A choanoflagellate is a single-celled organism that is generally believed to be the most closely related to multi-celled animals, and many would classify Choanoflagellata as one branch of the taxon Animalia. They might also be the ancestor of other animals.

It consists of an ovoid or teardrop body, with at one end a prominent flagellum (whip-like appendage). Around the base of the flagellum is a crown or collar of fine hair-like projections called microvilli. The creature feeds by beating the water with its flagellum, stirring up a current, and food particles adhere to the microvilli, where they can be drawn down and engulfed by the cell body. The name is from the Greek for "funnel"* and the Latin for "whip". The flagellum is also its outboard motor, though some species attach themselves to bases.

As far as is known, their reproduction is entirely asexual. They occur in both salt and fresh water.

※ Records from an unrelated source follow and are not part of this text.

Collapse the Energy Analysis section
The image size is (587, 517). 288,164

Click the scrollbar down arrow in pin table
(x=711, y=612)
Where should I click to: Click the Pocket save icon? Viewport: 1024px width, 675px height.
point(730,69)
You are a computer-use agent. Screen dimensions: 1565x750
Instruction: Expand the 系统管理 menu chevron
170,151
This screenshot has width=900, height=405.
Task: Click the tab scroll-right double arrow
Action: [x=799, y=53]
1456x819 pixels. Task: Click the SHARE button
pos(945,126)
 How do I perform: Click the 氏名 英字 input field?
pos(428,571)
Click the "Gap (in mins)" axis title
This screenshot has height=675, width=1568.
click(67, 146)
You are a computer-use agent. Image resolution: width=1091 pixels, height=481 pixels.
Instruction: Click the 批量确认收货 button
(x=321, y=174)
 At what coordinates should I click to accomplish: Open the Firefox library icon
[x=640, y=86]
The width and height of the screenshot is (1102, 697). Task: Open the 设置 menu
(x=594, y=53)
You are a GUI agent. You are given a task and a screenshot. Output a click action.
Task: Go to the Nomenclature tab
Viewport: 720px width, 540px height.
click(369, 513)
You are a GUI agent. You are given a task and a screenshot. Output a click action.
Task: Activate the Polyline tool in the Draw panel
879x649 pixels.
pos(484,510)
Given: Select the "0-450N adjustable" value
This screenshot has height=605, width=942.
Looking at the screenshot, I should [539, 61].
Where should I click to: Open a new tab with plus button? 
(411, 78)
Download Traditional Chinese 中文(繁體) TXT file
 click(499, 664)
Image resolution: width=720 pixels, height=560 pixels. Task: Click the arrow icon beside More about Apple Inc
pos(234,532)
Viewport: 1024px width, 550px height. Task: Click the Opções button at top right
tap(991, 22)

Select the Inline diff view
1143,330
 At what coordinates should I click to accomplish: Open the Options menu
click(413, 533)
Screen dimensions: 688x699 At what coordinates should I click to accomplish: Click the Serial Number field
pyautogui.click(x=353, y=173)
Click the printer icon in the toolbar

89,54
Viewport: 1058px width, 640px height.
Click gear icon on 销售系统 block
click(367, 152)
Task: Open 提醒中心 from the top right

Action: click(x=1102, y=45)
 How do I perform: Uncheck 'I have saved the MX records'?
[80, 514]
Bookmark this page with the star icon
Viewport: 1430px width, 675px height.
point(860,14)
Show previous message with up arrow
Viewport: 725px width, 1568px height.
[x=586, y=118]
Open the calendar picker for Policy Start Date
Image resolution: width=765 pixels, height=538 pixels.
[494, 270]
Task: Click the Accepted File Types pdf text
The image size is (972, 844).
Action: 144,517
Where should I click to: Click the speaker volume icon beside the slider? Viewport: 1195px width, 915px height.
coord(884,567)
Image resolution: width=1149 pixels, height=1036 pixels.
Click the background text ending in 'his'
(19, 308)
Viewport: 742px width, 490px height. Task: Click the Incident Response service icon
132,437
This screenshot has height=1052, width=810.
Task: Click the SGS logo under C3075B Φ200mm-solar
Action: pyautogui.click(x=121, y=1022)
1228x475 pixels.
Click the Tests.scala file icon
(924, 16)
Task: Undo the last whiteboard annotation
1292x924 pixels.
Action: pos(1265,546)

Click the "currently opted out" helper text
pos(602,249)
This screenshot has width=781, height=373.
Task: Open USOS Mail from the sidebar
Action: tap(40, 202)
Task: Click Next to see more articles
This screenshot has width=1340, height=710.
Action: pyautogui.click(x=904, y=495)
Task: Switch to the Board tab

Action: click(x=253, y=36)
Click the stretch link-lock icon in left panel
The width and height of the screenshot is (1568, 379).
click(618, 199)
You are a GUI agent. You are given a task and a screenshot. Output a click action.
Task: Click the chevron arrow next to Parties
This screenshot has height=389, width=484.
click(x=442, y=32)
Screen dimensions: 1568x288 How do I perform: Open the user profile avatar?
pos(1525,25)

There are about 140 living choanoflagellate species known. Some of them are solitary unicellular organisms, and some group together in colonies. However, the colonies are simply aggregations, with each cell behaving in the same way. Some choanoflagellate colonies are balls with the flagella pointing outwards, which makes them resemble the colonial alga Volvox, while others form a cupped shape and have the flagella pointing inwards, which is how sponges are arranged. Sponges (phylum Porifera) are animals that strongly resemble a colony of choanoflagellates that has started to differentiate and thereby become a multicellular organism. The feeding cells of sponges, called choanocytes, are structurally and behaviourally very similar to these creatures. A sponge looks to be a choanoflagellate colony that has given over a lot of its cells to tree-shaped structural support.

One species, of genus Proterospongia, does have some rudimentary differentiation: its colony has feeding cells on the outside, and on the inside amoeboid cells without the external projections. These reproduce while the flagellate cells move the colony. Some such arrangement would have been how choanoflagellates or something very similar gave rise to sponges, though they are too delicate to fossilise, so their ancient forms are unknown.

It is possible that this evolutionary process also gave rise to all the other animals, not just Porifera, if the ball colony is the origin of the blastula, an early stage in the animal embryo.

Colin Tudge, The Variety of Life (Oxford, 2000)
http://www.ucmp.berkeley.edu/protista/choanos.html
http://www.palaeos.com/Invertebrates/default.htm

* Often translated "collar", and these creatures are sometimes called collar-flagellates, but this is not the Greek for "collar". It means "funnel" or "melting-pot", "mould for pouring metal".